BB#0: derived from LLVM BB %entry
    Live Ins: %R3
	%R0<def> = MFLR %LR<imp-use>
	STW %R31, -4, %R1
	STW %R0<kill>, 8, %R1
	%R1<def,tied3> = STWU %R1, -64, %R1<tied0>
	%R31<def> = OR %R1, %R1
	STH %R3<kill>, 90, %R31; mem:ST2[%s]
	%R3<def> = LHZ 90, %R31; mem:LD2[FixedStack-1](align=4)
	%R2<def> = LBZ 90, %R31; mem:LD1[%a3](align=2)(tbaa=<badref>)
	%R2<def> = ADDI %R2<kill>, 3
	%R4<def> = OR %R3, %R3
	STB %R2<kill>, 90, %R31; mem:ST1[%a3](align=2)(tbaa=<badref>)
^^^^ note that the store is now ordered after the registers are setup for the call to bar - so the input to bar appears incorrect.
	BL <ga:@bar>, <regmask>, %LR<imp-def>, %RM<imp-use>, %R3<imp-use,kill>, %R4<imp-use,kill>, %R1<imp-def>
	%R1<def> = ADDI %R1, 64
	%R0<def> = LWZ 8, %R1
	%R31<def> = LWZ -4, %R1
	MTLR %R0<kill>, %LR<imp-def>
	BLR %LR<imp-use>, %RM<imp-use>
 
# End machine code for function foo.
Comment 1 Hal Finkel 2014-07-30 07:19:06 PDT
Adding Bill and Uli, because they've touched similar ABI code for PPC64 recently, and might have some insight on what's supposed to happen.

The problem here is that the parameter, %struct.sm* byval %s, is marked as byval, and in the Darwin ABI code, the stack object for this parameter is created like this:

3057	      int FI = MFI->CreateFixedObject(ObjSize, CurArgOffset, true);

Note that last parameter, which is true, is the parameter isImmutable.
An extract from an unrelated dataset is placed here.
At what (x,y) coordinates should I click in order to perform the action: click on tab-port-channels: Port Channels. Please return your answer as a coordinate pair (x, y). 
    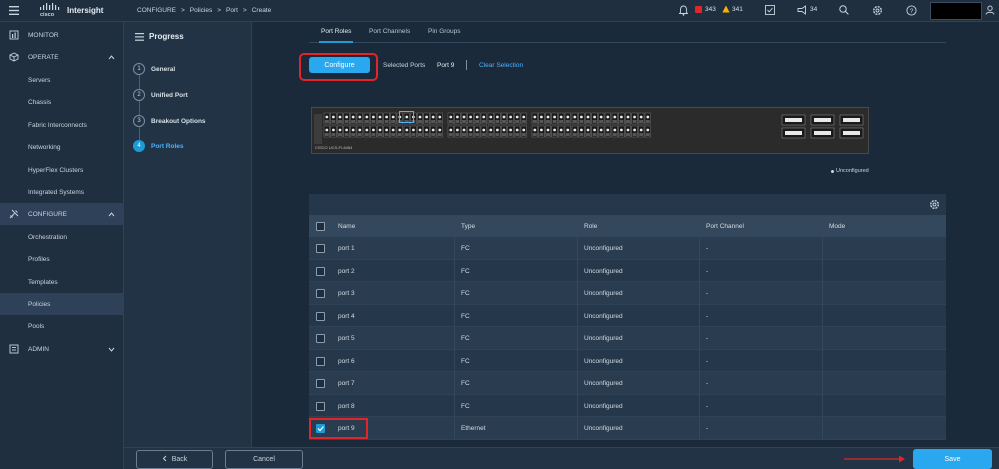
    Looking at the image, I should click on (390, 32).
By setting it to true, you're promising that nothing will modify it, and so the scheduler is free not to add dependency chains from any loads of that parameter to anything else (which is what happens here, resulting in your miscompile).

I'll note that in the PPC64 ABI code, we also tag some of our byval parameters as immutable (such as those coming from the caller's stack frame), and someone should audit/confirm that's really appropriate.
Comment 2 Ulrich Weigand 2014-08-01 08:26:40 PDT
Reviewing LowerFormalArguments_64SVR4, I see four places where CreateFixedObject is currently being called with immutable = true:

- For the dummy object representing a zero-sized byval parameter
  This looks OK, since the object must not be accessed anyway.

- For all other byval parameters
  This is wrong, since byval parameters may be written to

- For non-byval parameters that don't fit in registers (and we don't have tail call)
  This looks OK; those parameters will only be read out of their stack slots once

- For unnamed vararg parameters
  This looks OK; va_arg will only copy a parameter out, and not write to it

I'll check in a fix for the one incorrect case shortly.
Comment 3 Ulrich Weigand 2014-08-01 09:36:31 PDT
Fix for the case found in the previous comment is now checked in as revision 214517.
Comment 4 Hal Finkel 2014-08-15 19:20:22 PDT
As it turns out, there were two things wrong here. First was the immutable property. Second, there was an assumption that all fixed-offset stack objects were not pointed-to by IR values (which is false for byvals).

This should be fixed by r215793/r215794/r215795.
Comment 5 Reid Kleckner 2017-01-03 14:38:25 PST
(In reply to comment #4)
> As it turns out, there were two things wrong here. First was the immutable
> property. Second, there was an assumption that all fixed-offset stack
> objects were not pointed-to by IR values (which is false for byvals).
> 
> This should be fixed by r215793/r215794/r215795.

Hal, can you recall why the "isAliased" part of this fix was PPC only? On pretty much all targets, byval is used when the argument lives in some fixed stack object that is aliased by an LLVM value (the pointer argument).

Also, if I revert the change (r215795), the checked in test case still passes. I'd like to remove the isAliased boolean from StackObject if possible.